Pope Francis responds to criticism of his pontificate

In an interview granted to the Associated Press news agency, the Pope highlighted the consequences of Benedict XVI’s death.

Pope Francis, 86, regularly grants river interviews. The latest was collected on Tuesday – and published this Wednesday – by Nicole Winfield, Vatican executive for the American agency Associated Press. This interview is his first public speech outside of ceremonies since the death of Benedict XVI. on December 31, 2022. Francis took the opportunity to respond to the controversies that followed, including those of the German Pope’s private secretary, Mgr. Georg Gänswein, Cardinal Gerhard Ludwig Müller, German, former Prefect of the Congregation for the Doctrine of the Faith, and of Cardinal George Pell, Australian, who on the 10th the latter would have described the pontificate as “disaster” and “catastrophe,” says an initially anonymous text that has now been authenticated.

“Criticism is a right”

Answers from François: “Criticism makes it possible to grow and improve things”. The Pope also prefers that it speaks out, even if it is “a bit disturbing” and disturbs “the calm”. He would prefer that “there was no criticism” but “they feel there is freedom of expression”. And even if it’s just “deflections,” the dissenting votes are an antidote to “the dictatorship of distance, when the emperor is there and nobody can say anything to him.”

The Pope denies any “connection” between the death of Benedict XVI. and the most recent salvo of criticism to date. Rather, he attributes it to “the attrition of a 10-year reign.” Indeed, on March 13, 2023, Francis will celebrate the tenth anniversary of his election. He notes: “When some began to see (his) flaws, they didn’t like them. “And only ‘one requirement’: that we speak ‘in front of’ and not behind his back. In doing so, he pays homage to Cardinal Pell, who did not mince his words. “He was a wonderful guy, brilliant,” he said of the prelate he had entrusted with the Vatican’s financial reform. “He had the right” to criticize him because “criticism is a human right”.

“Being gay is not a crime”

Would the recent charges make Francis give up? He reiterates that if he had to choose what is not on the agenda, he would call himself “Bishop Emeritus of Rome” rather than “Pope Emeritus” and live in a diocesan priest’s house. He also thinks it is premature to make a legal decision about the situation of a retired pope. As such, he pays a strong homage to Benedict XVI, who was like a “father” to him. “If I had any doubts, I would ask for a car and go upstairs to consult him,” he reveals. “He was an old-fashioned lord.” He adds, “Some wanted to use it, he resisted.”

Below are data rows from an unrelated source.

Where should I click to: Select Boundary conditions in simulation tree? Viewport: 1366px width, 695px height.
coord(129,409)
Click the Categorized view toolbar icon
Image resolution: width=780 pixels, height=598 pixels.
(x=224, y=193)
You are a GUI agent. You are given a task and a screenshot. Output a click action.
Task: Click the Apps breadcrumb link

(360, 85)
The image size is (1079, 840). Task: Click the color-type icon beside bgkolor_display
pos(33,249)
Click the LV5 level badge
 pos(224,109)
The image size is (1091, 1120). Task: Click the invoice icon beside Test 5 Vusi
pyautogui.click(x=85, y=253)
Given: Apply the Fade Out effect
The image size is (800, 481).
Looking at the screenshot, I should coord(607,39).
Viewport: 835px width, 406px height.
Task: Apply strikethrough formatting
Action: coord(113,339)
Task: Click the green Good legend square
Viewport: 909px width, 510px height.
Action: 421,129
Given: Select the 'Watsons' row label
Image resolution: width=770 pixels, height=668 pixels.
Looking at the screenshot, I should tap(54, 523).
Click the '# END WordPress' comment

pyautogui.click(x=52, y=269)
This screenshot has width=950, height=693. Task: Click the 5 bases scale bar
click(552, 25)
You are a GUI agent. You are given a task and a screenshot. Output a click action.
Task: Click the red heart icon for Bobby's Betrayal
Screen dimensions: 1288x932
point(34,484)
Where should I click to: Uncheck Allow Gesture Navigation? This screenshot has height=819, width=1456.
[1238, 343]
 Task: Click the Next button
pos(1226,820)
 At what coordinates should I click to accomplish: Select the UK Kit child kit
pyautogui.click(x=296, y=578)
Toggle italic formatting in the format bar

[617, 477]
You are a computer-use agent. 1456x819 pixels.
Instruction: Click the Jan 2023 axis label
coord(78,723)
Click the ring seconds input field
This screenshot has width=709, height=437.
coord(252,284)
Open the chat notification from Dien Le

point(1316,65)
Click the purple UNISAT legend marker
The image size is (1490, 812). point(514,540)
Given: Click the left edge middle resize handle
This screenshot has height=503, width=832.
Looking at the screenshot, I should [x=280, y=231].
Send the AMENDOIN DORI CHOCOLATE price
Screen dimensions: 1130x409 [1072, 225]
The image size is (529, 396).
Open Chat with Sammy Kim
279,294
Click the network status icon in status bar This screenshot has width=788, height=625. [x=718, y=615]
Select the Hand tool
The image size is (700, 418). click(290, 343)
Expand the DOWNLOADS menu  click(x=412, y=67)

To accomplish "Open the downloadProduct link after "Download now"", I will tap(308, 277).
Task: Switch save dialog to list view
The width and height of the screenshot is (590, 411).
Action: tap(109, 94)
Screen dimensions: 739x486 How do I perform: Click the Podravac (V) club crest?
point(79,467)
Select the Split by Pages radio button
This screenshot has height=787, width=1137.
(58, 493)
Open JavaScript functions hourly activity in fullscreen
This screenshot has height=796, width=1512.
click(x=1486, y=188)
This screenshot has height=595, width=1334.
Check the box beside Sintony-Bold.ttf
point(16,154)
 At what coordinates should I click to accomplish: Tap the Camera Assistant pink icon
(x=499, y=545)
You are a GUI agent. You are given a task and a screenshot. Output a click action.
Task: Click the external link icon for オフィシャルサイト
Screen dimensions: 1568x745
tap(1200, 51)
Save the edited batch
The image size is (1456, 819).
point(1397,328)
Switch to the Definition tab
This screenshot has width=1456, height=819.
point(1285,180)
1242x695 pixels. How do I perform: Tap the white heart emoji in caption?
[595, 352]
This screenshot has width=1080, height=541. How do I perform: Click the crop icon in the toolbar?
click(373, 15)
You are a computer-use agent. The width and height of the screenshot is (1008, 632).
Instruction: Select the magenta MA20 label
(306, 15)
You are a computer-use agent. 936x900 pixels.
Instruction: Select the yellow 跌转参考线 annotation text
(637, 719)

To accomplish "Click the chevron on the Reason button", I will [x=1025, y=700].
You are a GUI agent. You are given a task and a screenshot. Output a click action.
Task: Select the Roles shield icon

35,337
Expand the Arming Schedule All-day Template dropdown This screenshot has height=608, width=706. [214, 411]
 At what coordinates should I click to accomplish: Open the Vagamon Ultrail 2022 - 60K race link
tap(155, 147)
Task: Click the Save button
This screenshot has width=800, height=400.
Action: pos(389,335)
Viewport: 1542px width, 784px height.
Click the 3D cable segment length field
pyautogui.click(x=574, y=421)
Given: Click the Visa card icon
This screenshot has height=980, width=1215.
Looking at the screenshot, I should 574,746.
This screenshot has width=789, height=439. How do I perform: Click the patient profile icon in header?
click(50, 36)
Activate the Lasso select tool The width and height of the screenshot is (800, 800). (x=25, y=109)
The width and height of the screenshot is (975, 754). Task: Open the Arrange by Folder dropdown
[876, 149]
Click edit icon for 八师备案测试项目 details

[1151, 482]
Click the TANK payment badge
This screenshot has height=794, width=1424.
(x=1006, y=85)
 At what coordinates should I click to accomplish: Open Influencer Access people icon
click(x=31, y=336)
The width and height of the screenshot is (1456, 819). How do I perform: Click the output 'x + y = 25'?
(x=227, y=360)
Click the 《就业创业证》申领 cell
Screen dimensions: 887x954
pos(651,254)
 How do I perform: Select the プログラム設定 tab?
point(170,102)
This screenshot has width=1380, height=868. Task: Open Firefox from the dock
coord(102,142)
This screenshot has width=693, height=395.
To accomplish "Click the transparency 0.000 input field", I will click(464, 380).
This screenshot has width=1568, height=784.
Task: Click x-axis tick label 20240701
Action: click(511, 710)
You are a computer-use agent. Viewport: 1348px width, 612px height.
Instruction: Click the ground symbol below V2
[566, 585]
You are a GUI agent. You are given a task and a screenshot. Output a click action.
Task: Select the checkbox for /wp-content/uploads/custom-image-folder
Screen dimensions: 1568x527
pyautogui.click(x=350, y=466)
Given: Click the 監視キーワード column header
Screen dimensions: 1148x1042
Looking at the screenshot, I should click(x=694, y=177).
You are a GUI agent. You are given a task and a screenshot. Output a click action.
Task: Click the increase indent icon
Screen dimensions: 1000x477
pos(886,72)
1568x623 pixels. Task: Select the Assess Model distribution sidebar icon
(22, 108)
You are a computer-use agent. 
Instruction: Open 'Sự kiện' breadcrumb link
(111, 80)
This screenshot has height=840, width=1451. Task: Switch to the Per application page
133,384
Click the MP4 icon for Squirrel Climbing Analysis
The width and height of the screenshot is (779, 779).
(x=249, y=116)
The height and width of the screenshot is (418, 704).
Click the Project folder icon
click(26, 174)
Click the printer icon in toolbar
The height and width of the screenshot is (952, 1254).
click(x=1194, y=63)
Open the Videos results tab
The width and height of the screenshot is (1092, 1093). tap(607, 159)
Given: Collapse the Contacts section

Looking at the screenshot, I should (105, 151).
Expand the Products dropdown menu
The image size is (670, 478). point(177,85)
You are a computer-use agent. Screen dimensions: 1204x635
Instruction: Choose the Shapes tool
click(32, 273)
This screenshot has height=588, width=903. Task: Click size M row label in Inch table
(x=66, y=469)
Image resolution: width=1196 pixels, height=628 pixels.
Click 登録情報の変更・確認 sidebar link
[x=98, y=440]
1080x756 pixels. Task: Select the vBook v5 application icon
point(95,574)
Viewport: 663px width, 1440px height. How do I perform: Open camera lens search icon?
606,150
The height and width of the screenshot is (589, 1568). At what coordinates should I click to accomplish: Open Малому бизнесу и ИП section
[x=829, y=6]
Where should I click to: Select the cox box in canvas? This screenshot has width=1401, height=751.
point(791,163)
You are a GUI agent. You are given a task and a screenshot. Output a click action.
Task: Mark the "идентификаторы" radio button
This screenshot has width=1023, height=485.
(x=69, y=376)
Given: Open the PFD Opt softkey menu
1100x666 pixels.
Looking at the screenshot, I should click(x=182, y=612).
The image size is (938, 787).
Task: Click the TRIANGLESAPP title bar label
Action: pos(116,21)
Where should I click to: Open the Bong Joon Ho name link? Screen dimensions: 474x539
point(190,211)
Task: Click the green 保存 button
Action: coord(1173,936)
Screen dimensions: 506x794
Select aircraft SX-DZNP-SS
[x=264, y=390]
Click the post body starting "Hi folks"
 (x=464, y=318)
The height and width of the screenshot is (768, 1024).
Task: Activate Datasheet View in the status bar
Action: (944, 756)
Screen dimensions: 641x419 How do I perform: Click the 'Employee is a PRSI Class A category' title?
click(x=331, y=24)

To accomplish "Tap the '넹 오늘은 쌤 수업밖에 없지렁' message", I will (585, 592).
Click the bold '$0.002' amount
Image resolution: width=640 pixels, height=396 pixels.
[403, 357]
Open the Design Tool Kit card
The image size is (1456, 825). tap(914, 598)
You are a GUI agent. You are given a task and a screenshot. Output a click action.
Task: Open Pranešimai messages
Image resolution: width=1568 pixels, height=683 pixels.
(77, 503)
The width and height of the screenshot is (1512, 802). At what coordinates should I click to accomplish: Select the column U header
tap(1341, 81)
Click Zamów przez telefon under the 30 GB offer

On the other hand, Francis is very critical of the current synod of the German Church, which he believes is led by “the elite” and not by the “people of God”: “The danger is that something very, very ideological will seep through.” “the Holy Spirit goes home because ideology defeats the Holy Spirit”. And openly to homosexuality: “Being homosexual is not a crime, it is a sin”. We must distinguish “between a sin and a crime” and hope that the bishops who support “unjust” anti-gay laws will go through “a process of conversion” because “God loves us just as we are.”

The Pope also revealed a number of details about himself. François says he is “in good health” but acknowledges the diverticulosis for which he had bowel surgery on July 4, 2021 has “returned” but is making sure “everything is under control”.